There are a ridiculous amount of tools out there for intelligence. Some are better than others, and if you’re just getting into OSINT research, the last thing you want to do is have to dig through all of them to find the best ones, or the ones that are easy enough for you to start using out of the box. That’s where we come in.
Here’s the TOWR Guide for 6 OSINT Research tools – a list and handy infographic you can come back and refer to over and over. Take a look at the tools below and see what you think!
SocialMention is a tool that does exactly what you’d think. It searches across all manner of social media for mentions of a specific search term. What makes it interesting is that it gives far more than just a list of results. Here’s a small snippet of a search for “blacklivesmatter.” Keep in mind these are partial results.
As you can see, SocialMention keeps track of everything from how often the term is mentioned to the context and feeling it’s mentioned in. This helps take a temperature, so to speak, of the social media culture on that particular topic. It also offers everything from who, specifically, is talking about it to where they’re talking. It’s a great way to get a quick pulse on a keyword or phrase.
Along the same lines of SocialMention is AddictOMatic. This tool pulls information from a host of search engines and different sites on a topic and aggregates them all for you. Keeping our search on “blacklivesmatter” we see the following sources are available for search all at once. It’s not foolproof, and it’ll miss some results, but in terms of a quick and dirty search it’ll get you started.
Another great social media tool is SocialSearcher. It’s more complete than AddictOMatic and offers results from a different set of sites. SocialSearcher’s real power, however, is in the time and keyword analysis features. It shows not only where people are talking about your search term, but when. In addition, it offers related search terms. We see here that when we search for “blacklivesmatter” we also get related terms listed such as “blackchristmas” and even “#Black lives matter,” so you can even catch the results from people who don’t understand hashtags. 😉 You’ll notice that some of the terms showing have nothing to do with our search term; this is also normal. It shows what the people who talk about “blacklivesmatter” also talk about.

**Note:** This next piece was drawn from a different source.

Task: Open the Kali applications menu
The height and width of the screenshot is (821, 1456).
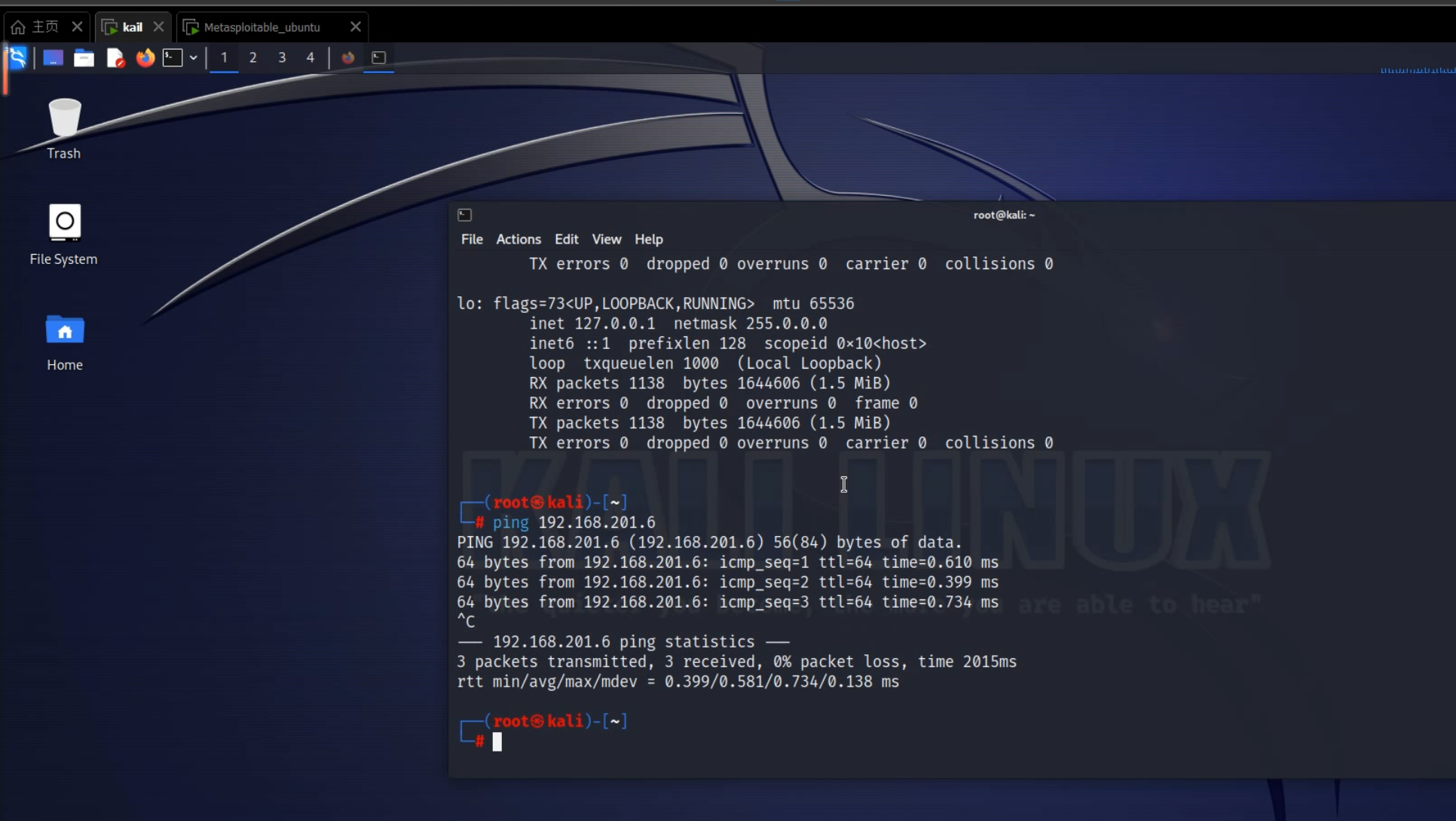Action: (x=17, y=57)
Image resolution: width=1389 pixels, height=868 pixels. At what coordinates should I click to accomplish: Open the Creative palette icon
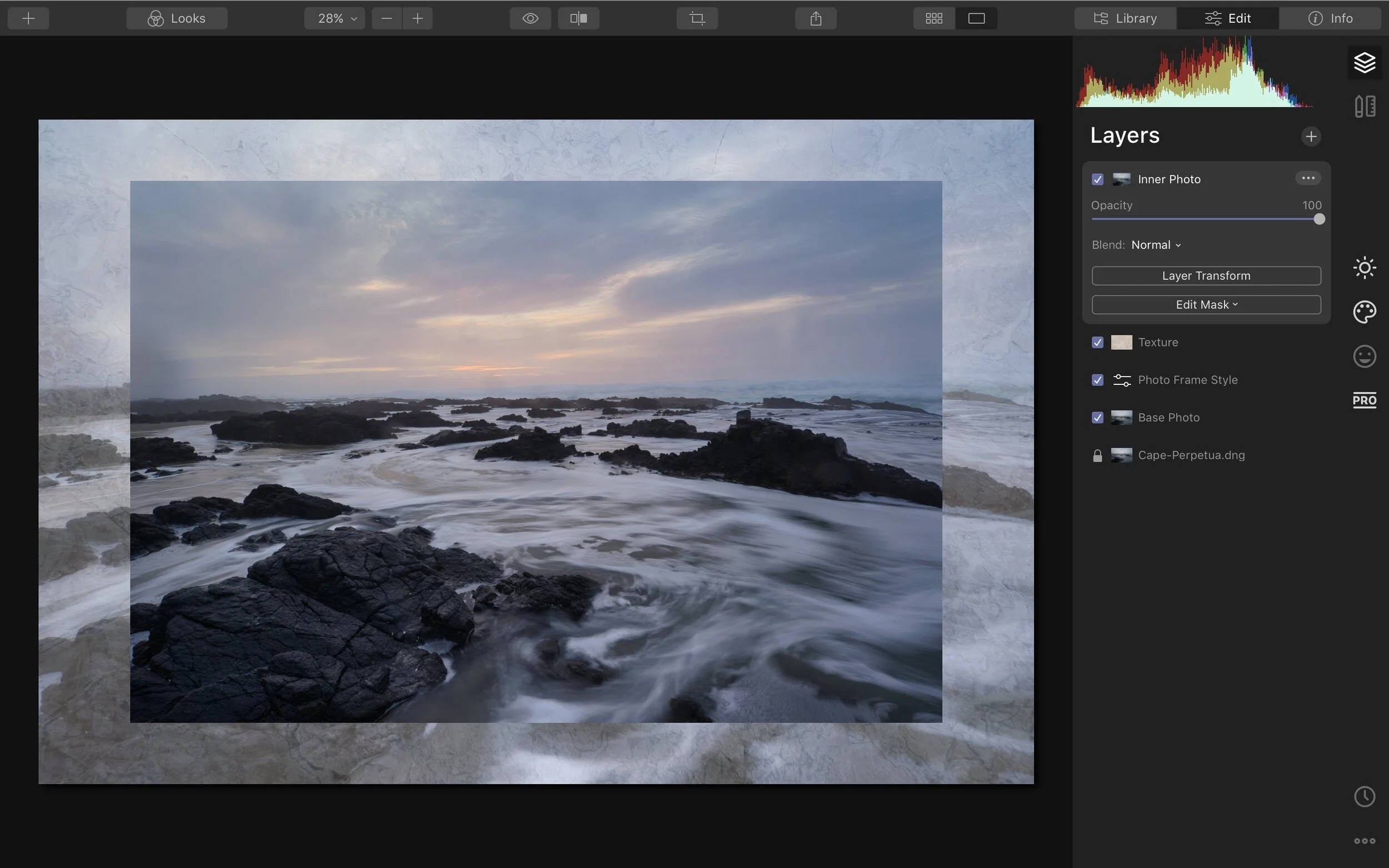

CheckUserNames is a very powerful search engine. You plug in a username, and then watch as it searches across 250 different websites to see where that username has an account. If you’re ‘hunting’ someone, and they use the same username across several websites (many people do), then you can find all the places where they frequent.
Obviously this requires some work. In the example (which is a tiny snip from the results), I used the username “patriot1”. The chances of the same person being patriot1 across the internet are next to zero. If you have someone whose username is their first and last name, or something specific to them, your chances of doing a successful search go up significantly. Once you have the list, you can go to each site and glean whatever bits about themselves they’ve left in their various profiles. It’s tedious and time-consuming, but then again, a lot of OSINT research is. Good thing the results can be so worth it.
Carrot2 is a visualization search engine. It offers search results collated into lists, foam trees, or circles (shown here). The nice thing is that it includes links from places like PubMed, Put, and even image engines. If you’re doing an image search and want to be able to grab related topics without having to perform 50 different searches, this engine is very good. There’s also a desktop version.
One Million Tweet Map
The last tool we’ll look at today is the One Million Tweet Map. Twitter, being real-time, is a great place to find out what’s going on RIGHT NOW. This site lets you pop in a search term or hashtag, and then shows you where the tweets are coming from on that topic. Since it’s also real-time (you can change that to pull from a timeframe up to 6 hours) it lets you stay up to date on a specific event or trend. In our example, this shows the clusters of tweets using the #blacklivesmatter hashtag from only the last 2 minutes. This can give you an idea when things start trending, or if an event is starting to ramp up.
These are only six of the many tools available. We’ll add more in later guides. For now, try them out and perform your own searches. Use them to pull information about your own AO, or about your nearest metro area, or even about people you need to find out about.